- Extract to read -
The euphoria in the aftermath of the 2016 local government elections almost immediately gave way to despondency and disbelief. No sooner had the ink dried on the outcome, than old dysfunctional political patterns re-emerged to wreak havoc on local communities.
The elections were meant to be a salve for the long-standing political wounds inflicted on communities because of a lack of service delivery – among many other ills. Finally, disaffected communities – and others – were able to exercise their rights through the ballot.
The results announcement was a moment to behold. It told the story of local communities making a break from past political preferences and taking a bet on the new. This represented a high stakes political gamble, in which local communities stood to lose the most if the experiment failed.
The tried-and-tested formula had bred resentment. So communities threw in their lot with a new crop of local leaders, or at least placed a dent on the electoral dominance of the governing party. But the high hopes and the expectations that came with the 2016 local polls were quickly dashed.
The basis of the expectations was that in most councils the political scales were evenly poised, and the 2016 election results ensured a balanced distribution of power and influence. This new equilibrium had long been cited as the missing link required to run efficient and effective municipal operations.
However, ingrained political instincts and impulses trumped this equation and upended expectations.
At the time, local government was awash with myriad examples of badly run municipalities. Fingers pointed to the dominance of one party, and the associated lack of accountability to explain the proliferation of administrative and functional malaises. The prescribed remedy was the ballot.
And so it was that in 2016 the local government landscape shifted, especially in metros. In Nelson Mandela Bay, my home region, the joy was palpable.
City Hall, once the pride of the metro and a place that symbolised the will of residents, had devolved into a site of derision and dysfunction.
The political arrangement that emerged after the poll bore the promise of running an effective and accountable administration. For a brief moment in time, Bay residents were relieved of frustration. Hope and expectation took hold.
Suddenly, residents and business owners felt compelled to put their municipal affairs in order and get their accounts up to date. Informal rubbish tips in Motherwell, Zwide and other residential areas disappeared into thin air. Speed cameras dotted across the metro started working again. In previously neglected areas, timely refuse collection became the norm.

- Dataset records -
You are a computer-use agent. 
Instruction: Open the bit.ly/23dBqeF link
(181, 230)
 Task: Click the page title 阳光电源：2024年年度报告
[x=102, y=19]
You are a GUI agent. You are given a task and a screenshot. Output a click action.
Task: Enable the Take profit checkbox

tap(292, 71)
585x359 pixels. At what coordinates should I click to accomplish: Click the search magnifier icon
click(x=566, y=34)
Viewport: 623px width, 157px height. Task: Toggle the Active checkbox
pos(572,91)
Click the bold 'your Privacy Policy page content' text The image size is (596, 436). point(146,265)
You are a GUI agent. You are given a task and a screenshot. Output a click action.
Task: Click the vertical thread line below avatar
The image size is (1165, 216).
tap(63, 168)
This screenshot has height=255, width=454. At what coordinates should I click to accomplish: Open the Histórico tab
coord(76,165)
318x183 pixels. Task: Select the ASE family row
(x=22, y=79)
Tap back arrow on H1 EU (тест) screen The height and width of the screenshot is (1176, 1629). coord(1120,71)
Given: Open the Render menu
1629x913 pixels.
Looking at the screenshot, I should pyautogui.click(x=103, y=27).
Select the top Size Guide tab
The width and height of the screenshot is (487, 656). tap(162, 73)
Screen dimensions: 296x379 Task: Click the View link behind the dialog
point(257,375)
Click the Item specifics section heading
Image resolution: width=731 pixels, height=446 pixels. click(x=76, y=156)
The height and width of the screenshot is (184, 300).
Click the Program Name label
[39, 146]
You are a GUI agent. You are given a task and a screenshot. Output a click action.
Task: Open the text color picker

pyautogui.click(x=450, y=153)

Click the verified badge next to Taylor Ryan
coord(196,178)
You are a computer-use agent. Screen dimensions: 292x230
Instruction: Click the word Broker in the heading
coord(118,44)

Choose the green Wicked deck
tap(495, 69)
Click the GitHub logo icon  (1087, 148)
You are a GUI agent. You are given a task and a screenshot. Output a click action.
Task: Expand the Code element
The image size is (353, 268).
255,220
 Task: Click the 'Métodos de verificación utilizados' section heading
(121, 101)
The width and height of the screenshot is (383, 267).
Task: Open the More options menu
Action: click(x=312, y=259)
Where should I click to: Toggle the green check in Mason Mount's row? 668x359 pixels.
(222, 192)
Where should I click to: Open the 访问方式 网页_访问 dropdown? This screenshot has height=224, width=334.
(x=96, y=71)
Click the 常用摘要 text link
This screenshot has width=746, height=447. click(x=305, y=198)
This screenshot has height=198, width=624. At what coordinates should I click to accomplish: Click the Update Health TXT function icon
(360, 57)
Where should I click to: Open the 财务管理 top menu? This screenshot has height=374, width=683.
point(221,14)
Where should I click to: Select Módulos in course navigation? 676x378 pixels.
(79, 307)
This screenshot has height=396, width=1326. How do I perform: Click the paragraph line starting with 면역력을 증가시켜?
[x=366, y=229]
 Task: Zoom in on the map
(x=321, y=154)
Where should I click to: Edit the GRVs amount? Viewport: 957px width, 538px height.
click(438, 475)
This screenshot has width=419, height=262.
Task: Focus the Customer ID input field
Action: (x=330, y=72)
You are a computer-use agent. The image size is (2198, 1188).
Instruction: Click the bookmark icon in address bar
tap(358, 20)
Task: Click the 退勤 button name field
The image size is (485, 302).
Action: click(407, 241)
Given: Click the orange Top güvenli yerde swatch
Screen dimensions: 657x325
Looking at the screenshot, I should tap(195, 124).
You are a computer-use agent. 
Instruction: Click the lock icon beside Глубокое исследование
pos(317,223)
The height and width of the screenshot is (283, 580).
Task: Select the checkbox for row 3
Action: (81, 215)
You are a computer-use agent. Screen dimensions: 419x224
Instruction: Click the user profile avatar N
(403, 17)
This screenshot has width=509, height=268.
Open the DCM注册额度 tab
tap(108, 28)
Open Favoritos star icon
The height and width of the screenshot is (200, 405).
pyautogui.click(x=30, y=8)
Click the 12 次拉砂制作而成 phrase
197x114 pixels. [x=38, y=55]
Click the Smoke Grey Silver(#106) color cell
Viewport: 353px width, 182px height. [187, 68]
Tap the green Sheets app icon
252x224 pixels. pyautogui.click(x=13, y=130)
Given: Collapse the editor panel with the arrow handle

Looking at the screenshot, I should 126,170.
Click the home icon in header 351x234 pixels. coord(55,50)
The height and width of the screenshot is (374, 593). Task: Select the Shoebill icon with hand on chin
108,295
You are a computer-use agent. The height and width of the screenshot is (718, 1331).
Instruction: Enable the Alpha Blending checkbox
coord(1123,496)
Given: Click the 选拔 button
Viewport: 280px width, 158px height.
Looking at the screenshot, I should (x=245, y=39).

- Task item -
Answer these questions from the text about the 2016 local government elections:
(a) What remedy was prescribed for the badly run municipalities?
(b) Which region does the writer call home?
(c) Which two residential areas are named as places where informal rubbish tips disappeared?

- Output of the task -
(a) The ballot.
(b) Nelson Mandela Bay.
(c) Motherwell and Zwide.